# BRIEF
Write out exactly the lines below that run from the line containing "The width and height of the screenshot is (950, 703)." through the last line of the records.

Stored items
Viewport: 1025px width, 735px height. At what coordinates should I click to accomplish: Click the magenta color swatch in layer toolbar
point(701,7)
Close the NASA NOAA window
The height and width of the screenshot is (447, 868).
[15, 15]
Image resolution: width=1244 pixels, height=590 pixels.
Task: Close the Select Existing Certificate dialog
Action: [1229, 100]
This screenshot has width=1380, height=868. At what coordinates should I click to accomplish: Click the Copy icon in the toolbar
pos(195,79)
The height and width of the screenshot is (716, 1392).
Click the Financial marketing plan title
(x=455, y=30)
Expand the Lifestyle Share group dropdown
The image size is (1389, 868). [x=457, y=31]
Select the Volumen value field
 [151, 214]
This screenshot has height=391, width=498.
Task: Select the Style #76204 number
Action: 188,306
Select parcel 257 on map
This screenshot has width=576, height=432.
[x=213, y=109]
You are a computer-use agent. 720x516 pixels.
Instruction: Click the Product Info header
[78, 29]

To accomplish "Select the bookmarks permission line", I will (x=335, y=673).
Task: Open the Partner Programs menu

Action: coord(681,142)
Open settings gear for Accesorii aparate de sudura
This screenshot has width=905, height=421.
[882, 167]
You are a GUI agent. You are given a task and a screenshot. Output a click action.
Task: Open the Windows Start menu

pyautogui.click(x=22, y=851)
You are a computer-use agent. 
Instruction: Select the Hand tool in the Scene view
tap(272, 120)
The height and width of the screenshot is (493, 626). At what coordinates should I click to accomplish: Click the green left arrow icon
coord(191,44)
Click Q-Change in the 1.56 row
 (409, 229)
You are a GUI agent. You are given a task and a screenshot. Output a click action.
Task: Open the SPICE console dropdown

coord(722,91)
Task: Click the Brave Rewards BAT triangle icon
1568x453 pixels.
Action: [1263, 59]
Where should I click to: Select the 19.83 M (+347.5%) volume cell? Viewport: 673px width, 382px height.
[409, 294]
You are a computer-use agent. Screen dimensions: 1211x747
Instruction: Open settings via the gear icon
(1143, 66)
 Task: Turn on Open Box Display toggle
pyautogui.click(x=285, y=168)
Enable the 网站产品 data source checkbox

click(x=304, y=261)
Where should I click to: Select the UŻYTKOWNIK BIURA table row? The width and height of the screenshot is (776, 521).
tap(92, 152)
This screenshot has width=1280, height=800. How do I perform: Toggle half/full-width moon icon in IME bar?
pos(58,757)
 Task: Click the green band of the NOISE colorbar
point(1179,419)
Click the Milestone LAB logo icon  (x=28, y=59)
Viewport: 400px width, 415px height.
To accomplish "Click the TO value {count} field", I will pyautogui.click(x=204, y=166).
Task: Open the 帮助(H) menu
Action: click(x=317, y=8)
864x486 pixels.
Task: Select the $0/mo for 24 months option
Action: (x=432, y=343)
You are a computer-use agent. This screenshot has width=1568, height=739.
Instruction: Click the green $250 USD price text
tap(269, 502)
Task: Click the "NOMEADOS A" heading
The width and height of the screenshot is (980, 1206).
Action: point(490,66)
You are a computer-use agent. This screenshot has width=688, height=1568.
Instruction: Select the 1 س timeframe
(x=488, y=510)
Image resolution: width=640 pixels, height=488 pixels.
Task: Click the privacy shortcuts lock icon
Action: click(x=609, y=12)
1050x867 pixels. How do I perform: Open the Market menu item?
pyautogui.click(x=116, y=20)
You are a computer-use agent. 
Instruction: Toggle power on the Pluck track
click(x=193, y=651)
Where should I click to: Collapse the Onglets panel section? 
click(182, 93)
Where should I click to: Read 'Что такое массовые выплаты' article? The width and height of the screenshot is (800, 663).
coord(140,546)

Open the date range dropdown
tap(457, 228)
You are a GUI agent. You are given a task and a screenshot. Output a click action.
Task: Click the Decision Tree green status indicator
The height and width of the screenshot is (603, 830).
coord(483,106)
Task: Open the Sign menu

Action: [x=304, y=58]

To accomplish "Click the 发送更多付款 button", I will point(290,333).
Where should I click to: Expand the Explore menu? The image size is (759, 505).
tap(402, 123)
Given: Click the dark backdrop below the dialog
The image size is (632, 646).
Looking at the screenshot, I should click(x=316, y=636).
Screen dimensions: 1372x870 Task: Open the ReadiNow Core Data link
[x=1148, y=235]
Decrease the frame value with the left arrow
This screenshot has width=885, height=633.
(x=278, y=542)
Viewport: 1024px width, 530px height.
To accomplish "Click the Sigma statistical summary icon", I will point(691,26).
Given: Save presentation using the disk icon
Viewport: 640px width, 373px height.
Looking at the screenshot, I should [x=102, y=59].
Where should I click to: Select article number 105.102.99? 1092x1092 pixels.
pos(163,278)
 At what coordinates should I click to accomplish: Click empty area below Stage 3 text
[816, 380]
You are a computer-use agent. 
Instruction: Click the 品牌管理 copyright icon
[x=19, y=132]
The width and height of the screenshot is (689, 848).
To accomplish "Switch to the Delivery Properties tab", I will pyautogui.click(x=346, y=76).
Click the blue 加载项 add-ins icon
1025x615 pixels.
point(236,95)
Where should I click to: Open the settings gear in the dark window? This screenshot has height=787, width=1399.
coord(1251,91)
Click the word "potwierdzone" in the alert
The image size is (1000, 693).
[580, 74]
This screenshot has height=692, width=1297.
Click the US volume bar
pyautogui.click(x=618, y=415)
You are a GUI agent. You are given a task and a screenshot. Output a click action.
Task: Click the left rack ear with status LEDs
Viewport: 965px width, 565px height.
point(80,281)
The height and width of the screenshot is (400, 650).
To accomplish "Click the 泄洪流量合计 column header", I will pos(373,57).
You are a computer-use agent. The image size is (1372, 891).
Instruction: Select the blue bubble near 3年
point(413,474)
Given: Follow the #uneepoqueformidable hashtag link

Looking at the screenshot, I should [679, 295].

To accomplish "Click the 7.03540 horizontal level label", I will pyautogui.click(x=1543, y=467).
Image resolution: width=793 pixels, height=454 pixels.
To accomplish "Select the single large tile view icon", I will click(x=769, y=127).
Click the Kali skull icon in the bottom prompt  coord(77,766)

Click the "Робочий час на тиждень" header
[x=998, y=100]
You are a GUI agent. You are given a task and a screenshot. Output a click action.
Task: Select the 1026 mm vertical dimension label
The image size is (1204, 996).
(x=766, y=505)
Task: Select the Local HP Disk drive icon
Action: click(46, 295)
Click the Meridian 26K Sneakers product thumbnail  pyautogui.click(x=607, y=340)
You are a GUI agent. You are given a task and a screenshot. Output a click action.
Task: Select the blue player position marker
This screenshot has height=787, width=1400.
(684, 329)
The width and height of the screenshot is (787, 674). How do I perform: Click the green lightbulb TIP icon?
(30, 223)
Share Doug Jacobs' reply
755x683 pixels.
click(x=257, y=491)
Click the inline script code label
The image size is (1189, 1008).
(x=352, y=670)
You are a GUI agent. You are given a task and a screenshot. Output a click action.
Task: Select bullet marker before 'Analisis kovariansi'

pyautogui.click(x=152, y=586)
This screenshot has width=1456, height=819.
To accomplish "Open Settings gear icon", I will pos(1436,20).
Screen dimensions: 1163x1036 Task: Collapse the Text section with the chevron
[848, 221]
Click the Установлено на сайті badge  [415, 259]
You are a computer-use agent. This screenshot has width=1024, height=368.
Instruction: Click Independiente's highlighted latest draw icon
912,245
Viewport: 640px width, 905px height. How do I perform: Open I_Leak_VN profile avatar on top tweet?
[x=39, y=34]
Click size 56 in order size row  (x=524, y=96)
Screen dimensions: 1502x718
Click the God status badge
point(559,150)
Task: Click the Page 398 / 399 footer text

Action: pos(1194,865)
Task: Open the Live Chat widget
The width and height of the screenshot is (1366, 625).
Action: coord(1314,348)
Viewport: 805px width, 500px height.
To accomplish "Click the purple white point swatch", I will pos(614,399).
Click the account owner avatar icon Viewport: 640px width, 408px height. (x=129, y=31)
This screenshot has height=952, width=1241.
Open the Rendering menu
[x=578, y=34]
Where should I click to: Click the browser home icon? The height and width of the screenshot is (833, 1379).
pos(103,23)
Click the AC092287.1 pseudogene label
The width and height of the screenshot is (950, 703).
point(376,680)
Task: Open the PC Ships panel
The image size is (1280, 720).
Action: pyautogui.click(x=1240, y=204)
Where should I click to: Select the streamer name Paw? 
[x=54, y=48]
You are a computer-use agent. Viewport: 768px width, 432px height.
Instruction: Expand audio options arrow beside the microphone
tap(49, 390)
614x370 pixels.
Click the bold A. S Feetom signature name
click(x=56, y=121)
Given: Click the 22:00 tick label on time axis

# EXERCISE RESPONSE
The width and height of the screenshot is (950, 703).
point(376,680)
Task: Open the PC Ships panel
The image size is (1280, 720).
Action: pyautogui.click(x=1240, y=204)
Where should I click to: Select the streamer name Paw? 
[x=54, y=48]
You are a computer-use agent. Viewport: 768px width, 432px height.
Instruction: Expand audio options arrow beside the microphone
tap(49, 390)
614x370 pixels.
Click the bold A. S Feetom signature name
click(x=56, y=121)
Given: Click the 22:00 tick label on time axis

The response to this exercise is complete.